提示文:
ステルスマーケティングの規制が始まる。消費者庁は今年3月、「ステマ」を景品表示法の不当表示に指定した。施行は、10月1日。今後、「事業者の表示」であることを隠す広告は、その表示内容の悪質性などを問わず、行政処分(措置命令)の対象になる。ただ、ネット全盛の現代において、社会には「ステマ」もしくはその疑惑が取沙汰される広告が溢れている。これを規制対象とした消費者庁は、自らにブーメランとなって返ってくるパンドラの箱を開けてしまったかもしれない。
社会に氾濫する「ステマ疑惑・懸念」
「ステマではないのか」。山梨県南アルプス市が今年4月、プロモーションの一環として行った取り組みに、外部からそのような指摘が寄せられた。同市は地元の魅力を広めるため、インフルエンサーに情報発信を依頼。地元情報をSNSで発信する際、撮影に関係する旅費や食費などを10万円を上限に補助する取り組みを始めた。

提供資料:
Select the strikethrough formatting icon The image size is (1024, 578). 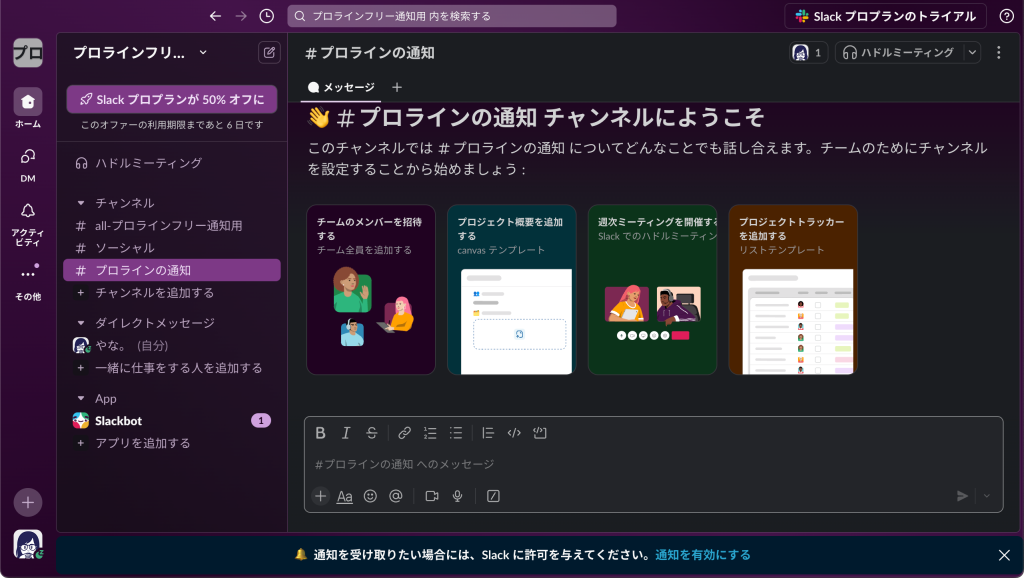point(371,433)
* * *
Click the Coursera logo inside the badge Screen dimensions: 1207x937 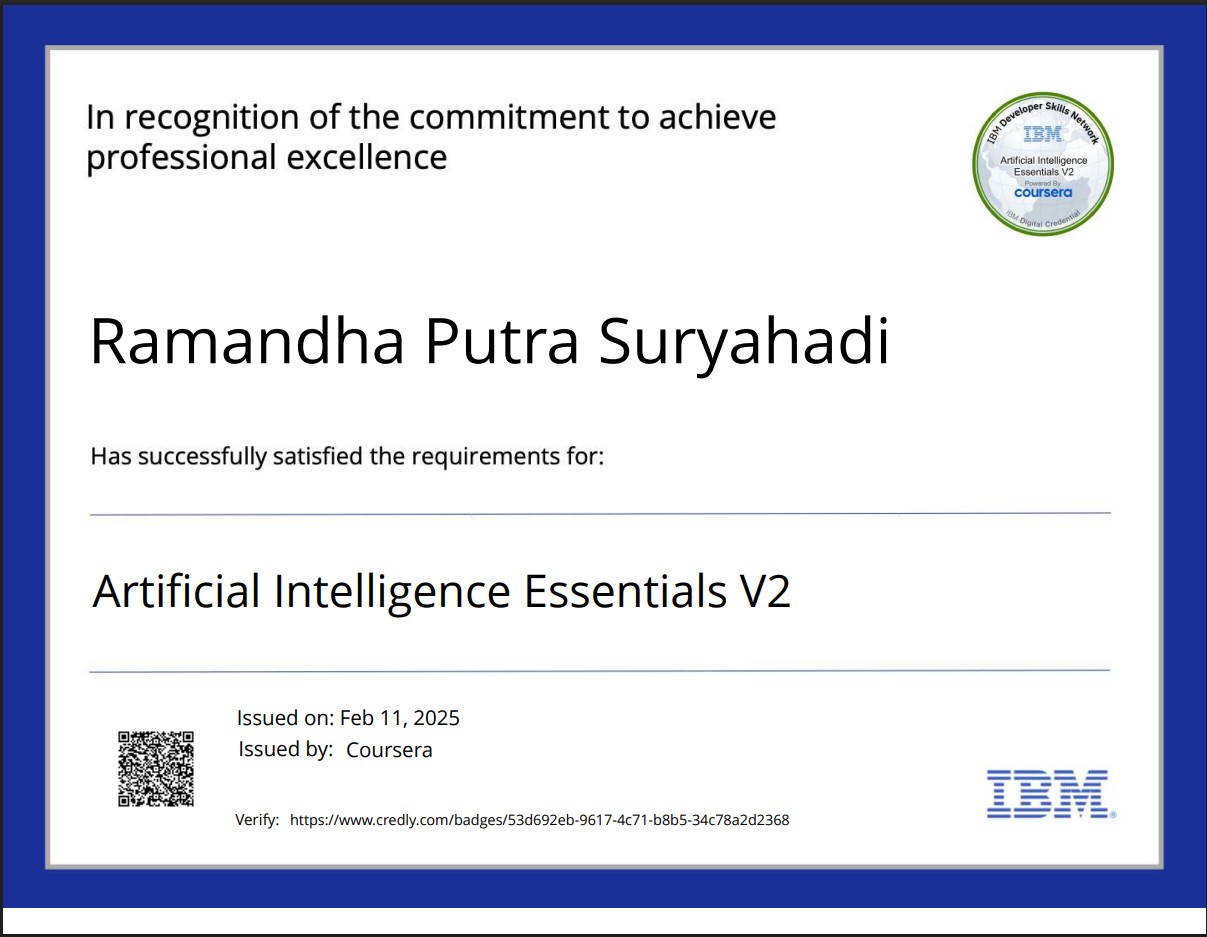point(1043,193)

目的: ステマ規制を扱った記事の続きを、最後の文の後から書く。 この資料は今回の作業とは関係がない。

出力結果:
条件は、フォロワーやチャンネル登録者が3000人以上であること。この応募が広報されると、ネット上で〝ステマ懸念〟が浮上した。新たに告示されたステマ規制では、金銭等の対価の提供を通じ、第三者に表示をさせる行為は、それが第三者の自主的意思によらない場合、「ステマ」と判断されるためだ。
結果から言えば、この取り組みがステマ規制を受けることはない。まず、規制は、事業者が対象であり、行政サービスの一環として行う地方自治体は、そもそも景表法の対象外であること、次に施行が10月であることもある。また、同市はインフルエンサーの募集にあたり、ステマとならないよう、「PR」等の表示を行い誤解のないよう取り組みを進めることを明言している。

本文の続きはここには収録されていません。